Finance Adviser Dr Salehuddin Ahmed on Monday proposed increasing the price of certain products at the production stage, including cotton yarn and yarn made of man-made fibre (MMF).
In the proposed budget for the financial year 2025-26, he said that the specific tax amount at the production stage of cotton yarn has been proposed Tk 5.0 a kilogram (kg) instead of Tk 3.0 per kg.
The VAT rate at the production stage of yarn made of MMF and other fibres has been proposed to be fixed at Tk 5.0 per kg instead of Tk 3.0 per kg.
The measures have been proposed to introduce a standard VAT system along with increasing the tax-GDP ratio, he said.

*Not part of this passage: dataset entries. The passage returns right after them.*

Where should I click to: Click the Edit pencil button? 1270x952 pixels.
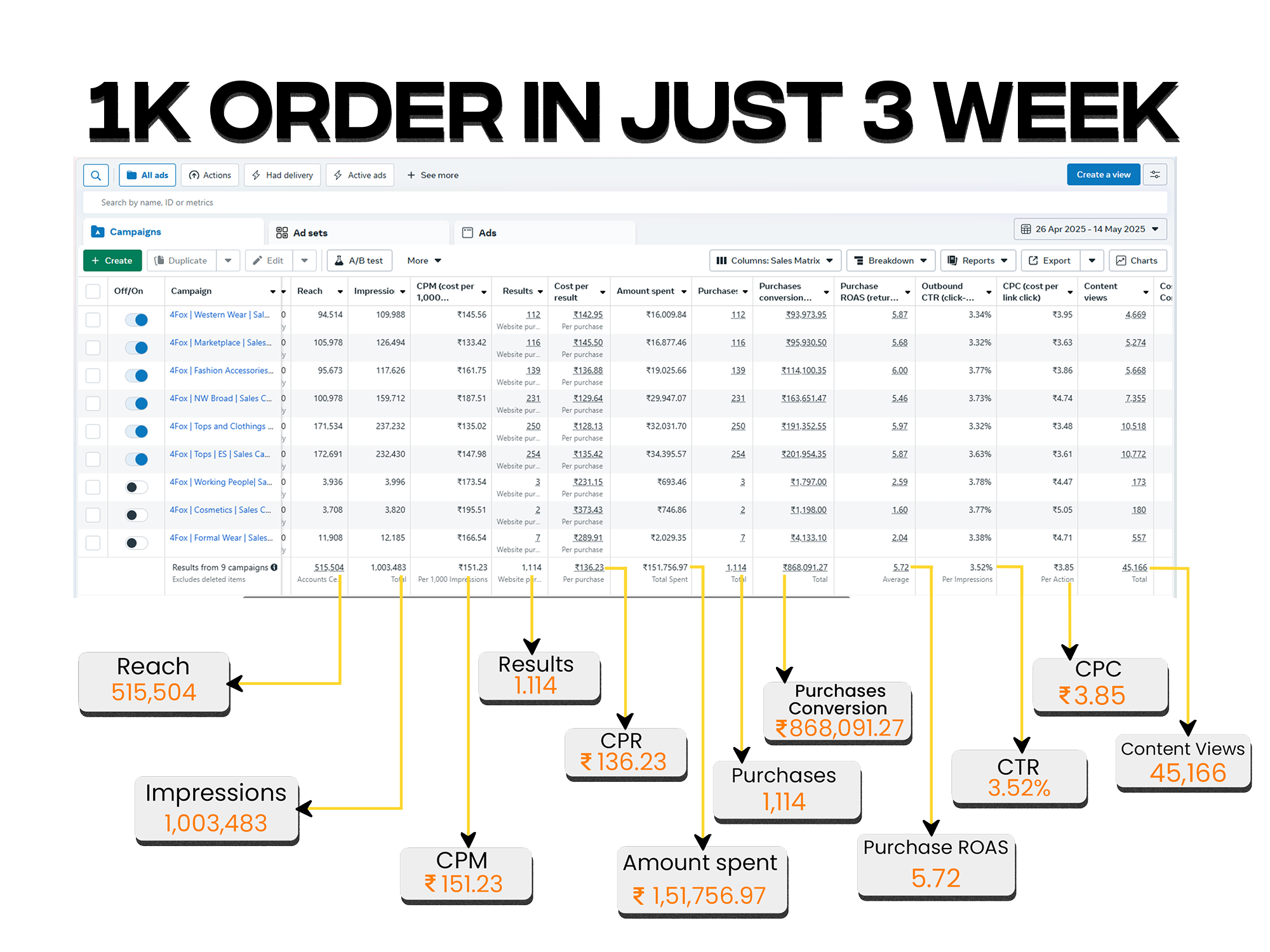coord(269,261)
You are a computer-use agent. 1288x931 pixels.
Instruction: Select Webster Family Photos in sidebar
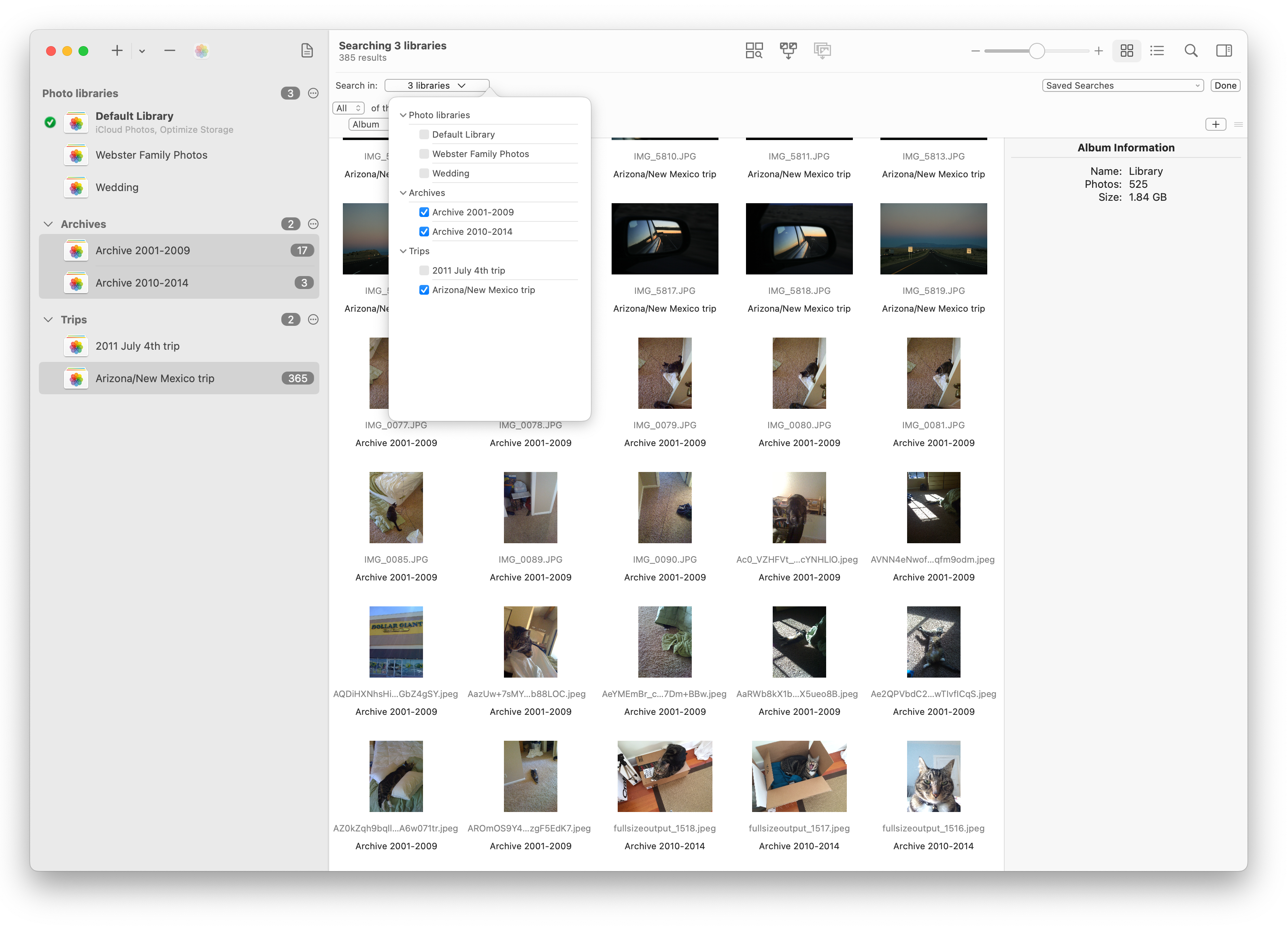click(x=151, y=155)
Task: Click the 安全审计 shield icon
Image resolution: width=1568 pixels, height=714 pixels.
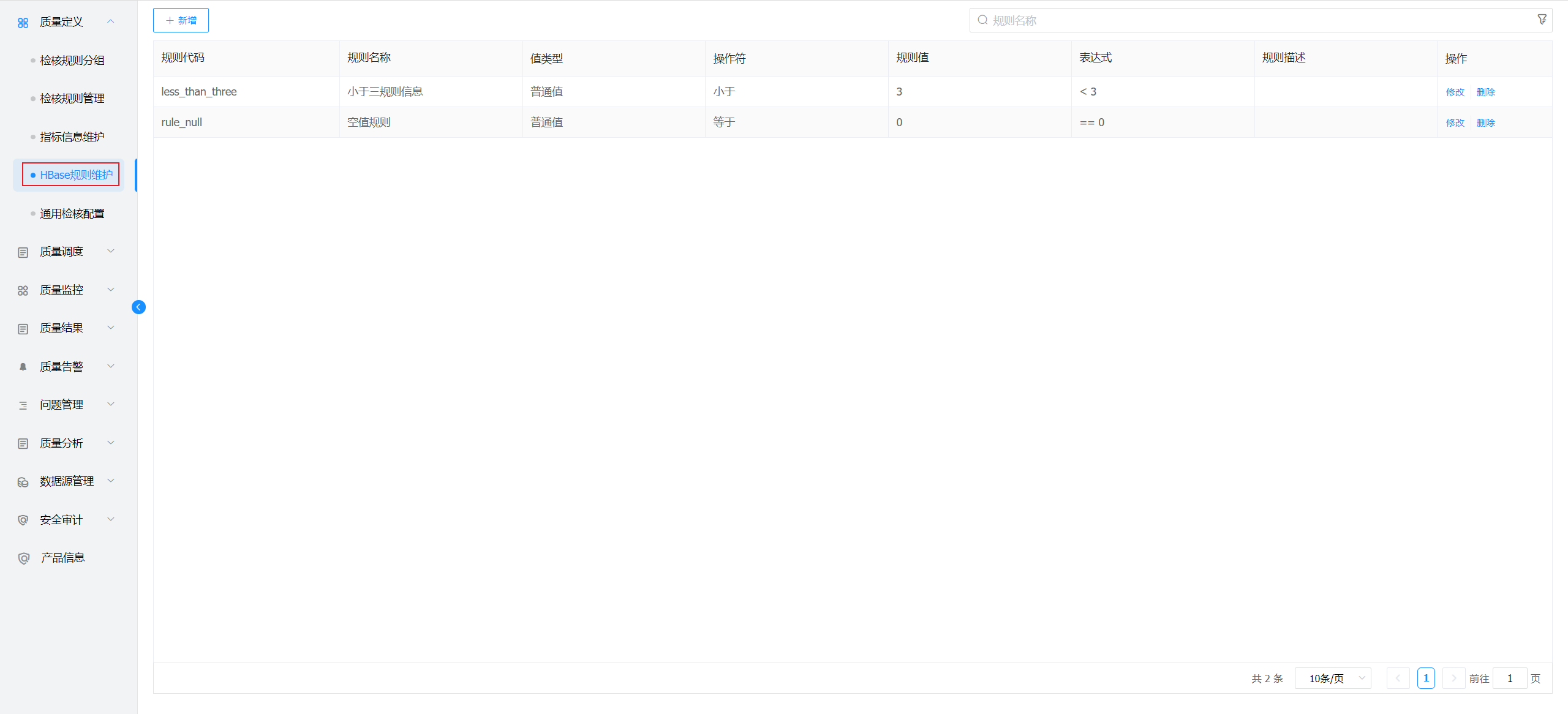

To encourage environmental-friendly recycling industries, the withholding tax rate on the supply of raw materials to this industry has been proposed to be cut to 1.5 per cent from 3.0 per cent.
VAT exemption has also been proposed at the production stage of textile grade pet chips.
To protect local industries, import duty for polyester staple fibre is proposed to be increased to 1.0 per cent from zero per cent.
Polyester (Synthetic) staple fiber (PSF) and pet CHIPS (Textile Grade) products are widely used in the textile industry.
To simplify and make the bond management system more business-friendly, 'Central Bonded Warehouse' and 'Free Zone Bonded Warehouse' systems have been proposed to be introduced to save time in importing raw materials for export-oriented industries.
Furthermore, supplies made against domestic letters of credit have been included under the definition of 'deemed export industry' and simultaneous deemed and direct export industry.
Moreover, import entitlement for bonded factories at a time has been increased from one-third to one-half of their total entitlement to reduce both time and cost for raw material imports by export-oriented companies.
The source tax on export proceeds of readymade garment industry has remained unchanged in the proposed budget for the upcoming fiscal.
Neither the finance bill nor the budget speech has mentioned any change regarding the rate.
According to the income tax ordinance, a 1.0 per cent source tax on the export proceeds is applicable.